Find all functions $f : \mathbb{R} \rightarrow \mathbb{R}$ such that for all $I$ open bounded interval it follows $f(I)$ is also an open bounded interval of same length as $I$.
It's easy to see $f(x)=\pm x + c, c \in \mathbb{R}$ are solutions, but I cannot prove/disprove these are all.
Intuitively, it seems that $|f(x) - f(y)|=|x - y|$ should stand for all $x, y$, following the same length condition.
Hint: $f$ must be monotone, so $(f(x)-f(y))/(x-y)$ should be the same for all $y \ne x$.
EDIT: To show $f$ is monotone: if $a < b < c$, $f((a,c)) = f((a,b)) \cup f((b,c)) \cup \{f(b)\}$. Now the length of $f((a,c))$ is the length of $(a,c)$, which is the sum of the lengths of $(a,b)$ and $(b,c)$, and thus the sum of the lengths of $f((a,b))$ and $f((b,c))$. The only way the union of two open intervals (plus a point) can have length equal to the sum of the lengths of the intervals is that those intervals are disjoint.
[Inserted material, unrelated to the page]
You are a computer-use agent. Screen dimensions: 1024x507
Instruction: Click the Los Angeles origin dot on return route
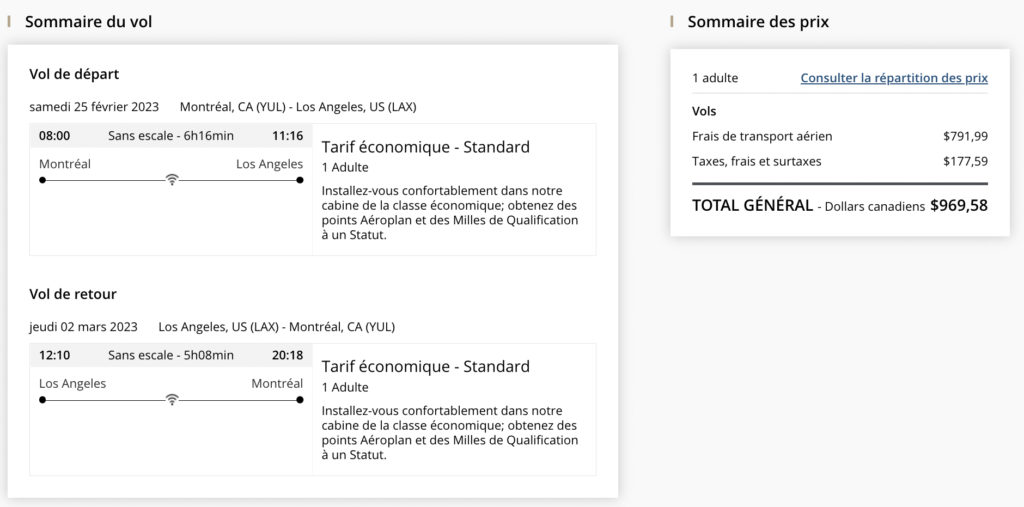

Now if $f$ was not monotone, there would be some $x < y < z$ such that $f(y)$ is not between $f(x)$ and $f(z)$: either $f(y) \ge \max(f(x), f(z))$ or $f(y) \le \min(f(x), f(z))$. Suppose $f(x) \le f(z) \le f(y)$ (the other cases will be similar). Then taking $a < x < y < b < z < c$, $f((a,b))$ and $f((b,c))$ both include $f(z)$ and are thus not disjoint, contradiction.